Le chemin nous fait vivre dans un monde parallèle. A la fois tout près des villes, et au milieu de nulle part. Un monde de petits sentiers et de hameaux qui festonne les grandes routes. Un monde de maisons d'hôtes et de gîtes ruraux, où évolue aussi une population parallèle, qui a le plaisir à être là où elle est. A vous montrer combien c'est beau chez elle. Et qu'il n'y a rien de meilleur que sa cuisine... Car si le chemin ne pousse pas au mysticisme, il ne passe pas davantage parl'ascèse, Dieu merci ! Jésus a commencé sa carrière miraculeuse en changeant l'eau en vin aux noces de cana. Et non seulement sa mère était là, mais c'est elle qui l'y a poussé... L'avantage parfois douloureux de redécouvrir la faim et la soif donne aussi l'occasion de se mettre à table à chaque fois avec grand appétit, et sans aucun souci de régime : un vrai miracle !
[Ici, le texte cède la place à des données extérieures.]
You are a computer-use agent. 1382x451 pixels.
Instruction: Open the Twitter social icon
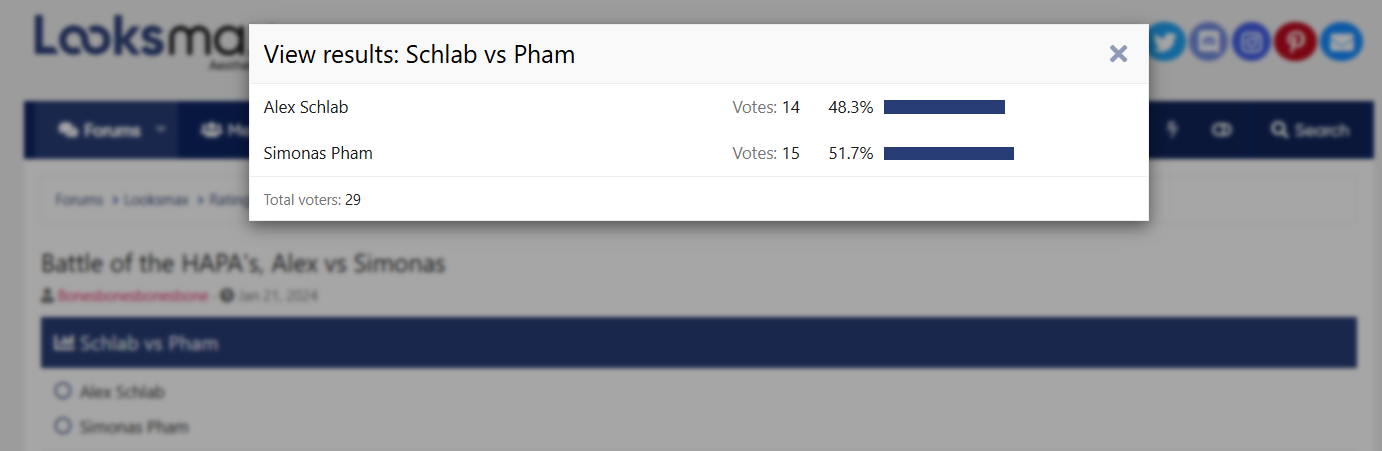[x=1166, y=42]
[...] L'un des meilleurs repas que j'ai faits, c'était dans un ancien relais de poste, à Clairias. Un festin délicieux et copieux, aux plats innombrables achevés par de l'angélique, la douceur locale, et animé par l'hôte, originaire de Bordeaux mais acclimaté depuis trente ans aux histoires locales de pêche à l'ortolan et de chasse aux alouettes. Nous étionsd une bonne douzaine à table ; des gens de partout. Au matin, l'hôtesse, toute contente de tamponner ma crédentiale, m'offre le dîner. Je suis la seule à ne pas payer. [...] Serait-ce un reste des temps révolus où l'on offrait l'hospitalité aux pélerins, comme mon père le faisait avec les chemineaux ? Parce qu'on voyait en eux l'image du Christ ? Ce n'est pas si net : c'est le secret des gens. Faire le bien leur fait du bien.
Alix de Saint-André, En avant, route ! 2010.